- **PROBLEM DESCRIPTION**: Continue the piece about watching The A Word, picking up right after its last sentence.

- **SELECTED TEXT**:
= = = = =

Trust me, I know the part by heart.
I've been watching The a Word on Sundance TV. It is powerful, well done, insightful and really, really hard to watch. I feel like Alice innocently glancing in the looking glass to just check my hair and accidentally falling, crashing back in time, to a time I never wanted to revisit again, wanting to look away but knowing I can't.
The mother in the show is me....ten years ago with a really cool British accent. As I watch her grapple with the denial, heartache and fear of hearing The A Word, I swear I feel my heart racing and I start to sweat.
"OMG, yes!" or "I did that too!" or "You've got it all wrong!" were all expressions coming from behind my bedroom door, along with the occasional sound of quiet weeping. The past all too painfully real. I text my friend, who also could have been the mom cast in the role, and I ask her why the hell we are watching this show and subjecting ourselves to this all too familiar time in our past! Neither one of us responded...we were too busy being sucked into the looking glass.

= = = = =

- **GIVEN DATA**:

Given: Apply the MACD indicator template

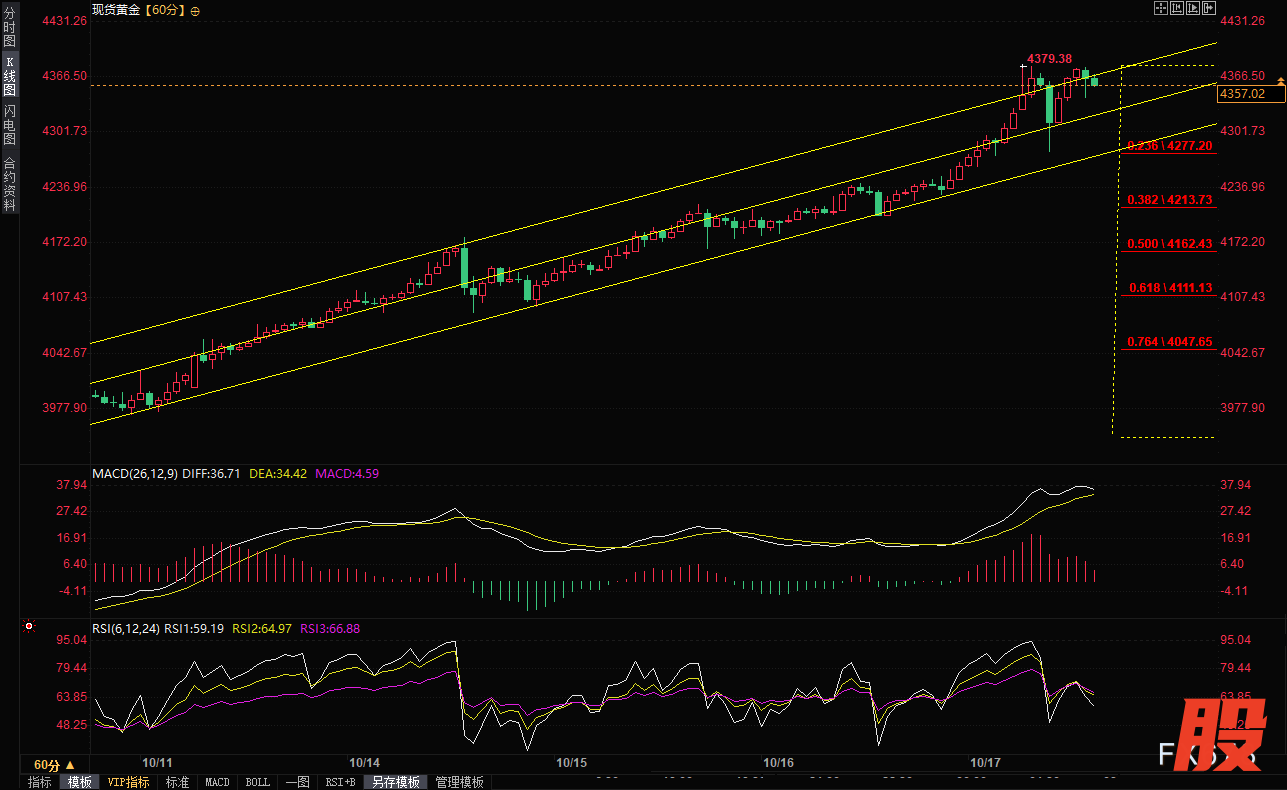Looking at the screenshot, I should click(217, 782).
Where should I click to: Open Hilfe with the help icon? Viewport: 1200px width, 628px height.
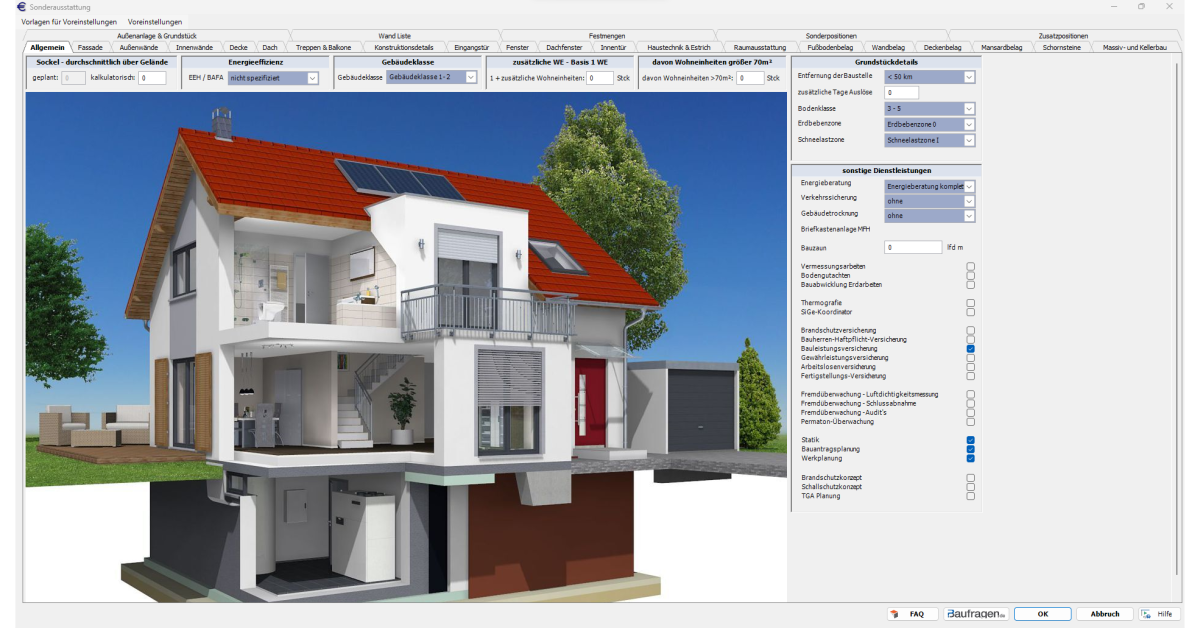[1156, 614]
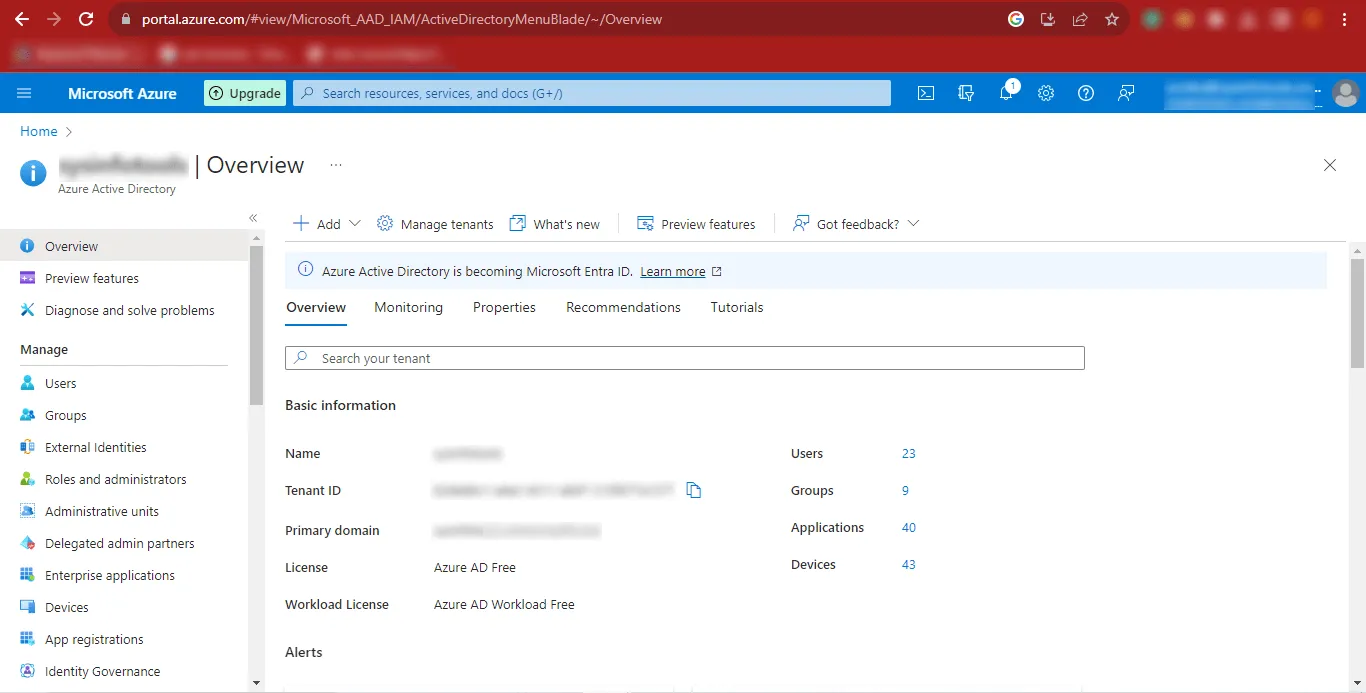Viewport: 1366px width, 693px height.
Task: Click the Search your tenant field
Action: click(685, 358)

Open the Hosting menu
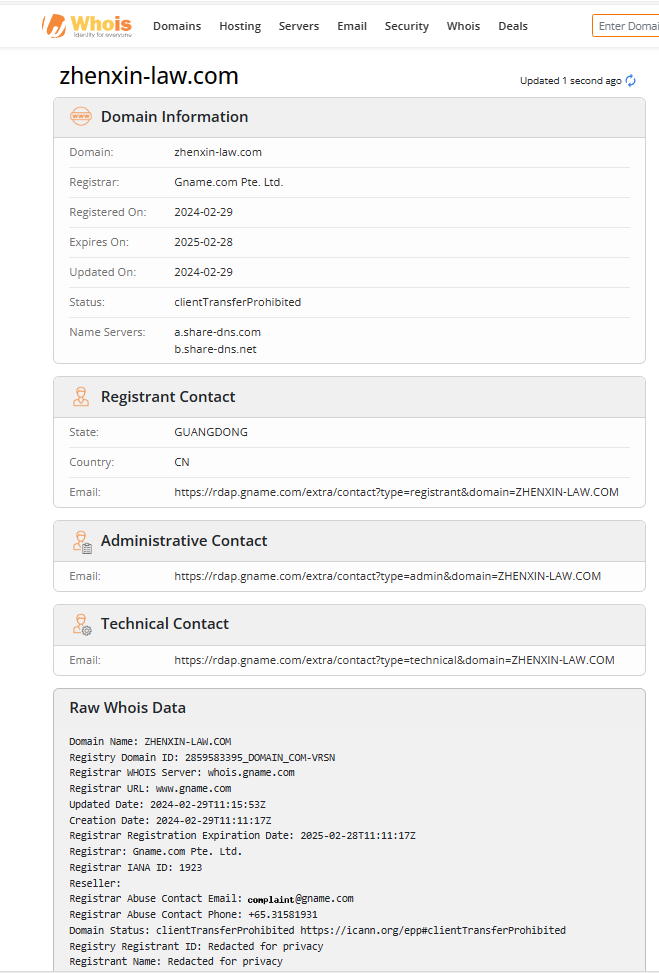240,26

= = = = =

- **ANSWER SECTION**:
The A Word will suck you in, wring you out and have you tuning in again next week wondering why you just don't turn on The Bachelor in Paradise instead. You will see yourself in the mother. You will see your child in the young boy. You will see your family members in the cast of family members portrayed on the show. You will understand these reasons why I believe that role of the mother was mine...or my friend's...or yours, if only we were to brush up on our British accent:
1. We know the denial that often initially comes with The A Word. At first, some of us refuse to see "it" and we think, "it" is just a stage or that he will outgrow "it". Then finally when we believe there is more to "it", and we actually hear The A Word, we wonder if "it" is a mistake. I mean, after all, there is no blood test to confirm "it" so let's go see someone else and see what THEY say. "It" was easier to say than "autism". Just ask the mom who stole my role.
2. We are so familiar with the excuses that explain away their persistent and obsessive love with (insert anything here from music to dinosaurs to trains to electric fans) that we would not have needed a script. Our facial expressions would be so real and so compelling when at first we believe their obsessive interest is "so cute" that other cast members would wonder where we studied our art of acting.
3. We all can feel the fury, the rage when "experts" tell us all the things our child won't ever do, that we are bound and determined to prove said experts wrong. There would not need to be any retakes of this scene as we have all lived it before.
4. We have all rummaged through our child's backpack convincing ourselves that the party invitation that every child in class received must be stuck in a book or a folder as we turn the backpack upside down shaking out all it's contents.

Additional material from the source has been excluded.